Work instructions
Exactly as written, give again the line with "Click the eye icon in the sidebar" and all subsequent lines through the end of the records.

+ + +

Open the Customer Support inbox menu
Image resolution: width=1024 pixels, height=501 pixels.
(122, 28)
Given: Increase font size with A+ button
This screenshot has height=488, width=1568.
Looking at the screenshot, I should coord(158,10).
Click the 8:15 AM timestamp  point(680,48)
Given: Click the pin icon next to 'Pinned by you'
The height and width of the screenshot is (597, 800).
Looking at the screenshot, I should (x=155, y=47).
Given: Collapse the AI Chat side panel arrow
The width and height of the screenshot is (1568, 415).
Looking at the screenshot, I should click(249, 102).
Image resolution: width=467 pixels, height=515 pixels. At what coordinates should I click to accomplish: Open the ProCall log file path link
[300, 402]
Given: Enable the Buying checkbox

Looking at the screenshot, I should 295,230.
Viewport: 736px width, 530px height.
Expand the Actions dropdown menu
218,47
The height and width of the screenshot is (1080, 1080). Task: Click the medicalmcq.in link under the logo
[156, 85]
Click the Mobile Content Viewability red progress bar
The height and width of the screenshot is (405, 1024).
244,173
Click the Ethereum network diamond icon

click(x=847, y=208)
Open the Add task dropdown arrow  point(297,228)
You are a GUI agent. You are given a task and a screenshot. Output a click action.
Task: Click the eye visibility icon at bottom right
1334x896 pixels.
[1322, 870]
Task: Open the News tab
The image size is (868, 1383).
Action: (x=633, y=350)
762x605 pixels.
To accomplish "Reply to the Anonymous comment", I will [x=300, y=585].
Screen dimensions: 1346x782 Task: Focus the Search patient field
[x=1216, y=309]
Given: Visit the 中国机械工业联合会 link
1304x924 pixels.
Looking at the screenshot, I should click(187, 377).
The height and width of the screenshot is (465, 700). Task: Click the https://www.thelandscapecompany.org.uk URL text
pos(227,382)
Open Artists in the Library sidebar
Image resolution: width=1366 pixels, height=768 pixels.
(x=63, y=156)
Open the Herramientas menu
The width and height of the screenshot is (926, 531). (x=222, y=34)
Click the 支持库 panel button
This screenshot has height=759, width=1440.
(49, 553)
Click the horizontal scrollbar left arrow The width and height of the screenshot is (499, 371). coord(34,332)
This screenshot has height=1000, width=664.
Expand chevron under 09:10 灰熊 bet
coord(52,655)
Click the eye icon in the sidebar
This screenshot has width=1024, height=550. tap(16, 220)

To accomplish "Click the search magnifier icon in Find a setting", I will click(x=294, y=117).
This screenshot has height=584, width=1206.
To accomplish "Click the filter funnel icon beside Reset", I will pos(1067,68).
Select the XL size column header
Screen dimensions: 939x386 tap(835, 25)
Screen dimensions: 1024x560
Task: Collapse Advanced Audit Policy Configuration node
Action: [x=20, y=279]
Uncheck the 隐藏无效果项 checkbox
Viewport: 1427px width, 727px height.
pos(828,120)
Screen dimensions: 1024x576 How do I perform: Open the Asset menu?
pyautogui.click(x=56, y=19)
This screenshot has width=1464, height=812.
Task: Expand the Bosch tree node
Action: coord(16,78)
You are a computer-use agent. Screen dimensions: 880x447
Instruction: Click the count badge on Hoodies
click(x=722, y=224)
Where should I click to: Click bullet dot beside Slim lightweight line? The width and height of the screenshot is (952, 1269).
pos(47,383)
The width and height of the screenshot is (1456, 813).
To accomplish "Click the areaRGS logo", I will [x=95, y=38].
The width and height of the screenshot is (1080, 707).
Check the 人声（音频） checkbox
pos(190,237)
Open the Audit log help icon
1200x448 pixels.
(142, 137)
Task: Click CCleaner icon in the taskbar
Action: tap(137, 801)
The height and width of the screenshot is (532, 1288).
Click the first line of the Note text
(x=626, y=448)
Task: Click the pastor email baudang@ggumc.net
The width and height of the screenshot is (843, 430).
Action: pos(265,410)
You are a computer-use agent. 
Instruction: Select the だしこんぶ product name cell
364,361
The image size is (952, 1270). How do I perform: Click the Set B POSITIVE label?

+ + +

Task solution
Click the eye icon in the sidebar
This screenshot has width=1024, height=550. tap(16, 220)

To accomplish "Click the search magnifier icon in Find a setting", I will click(x=294, y=117).
This screenshot has height=584, width=1206.
To accomplish "Click the filter funnel icon beside Reset", I will pos(1067,68).
Select the XL size column header
Screen dimensions: 939x386 tap(835, 25)
Screen dimensions: 1024x560
Task: Collapse Advanced Audit Policy Configuration node
Action: [x=20, y=279]
Uncheck the 隐藏无效果项 checkbox
Viewport: 1427px width, 727px height.
pos(828,120)
Screen dimensions: 1024x576 How do I perform: Open the Asset menu?
pyautogui.click(x=56, y=19)
This screenshot has width=1464, height=812.
Task: Expand the Bosch tree node
Action: coord(16,78)
You are a computer-use agent. Screen dimensions: 880x447
Instruction: Click the count badge on Hoodies
click(x=722, y=224)
Where should I click to: Click bullet dot beside Slim lightweight line? The width and height of the screenshot is (952, 1269).
pos(47,383)
The width and height of the screenshot is (1456, 813).
To accomplish "Click the areaRGS logo", I will [x=95, y=38].
The width and height of the screenshot is (1080, 707).
Check the 人声（音频） checkbox
pos(190,237)
Open the Audit log help icon
1200x448 pixels.
(142, 137)
Task: Click CCleaner icon in the taskbar
Action: tap(137, 801)
The height and width of the screenshot is (532, 1288).
Click the first line of the Note text
(x=626, y=448)
Task: Click the pastor email baudang@ggumc.net
The width and height of the screenshot is (843, 430).
Action: pos(265,410)
You are a computer-use agent. 
Instruction: Select the だしこんぶ product name cell
364,361
The image size is (952, 1270). How do I perform: Click the Set B POSITIVE label?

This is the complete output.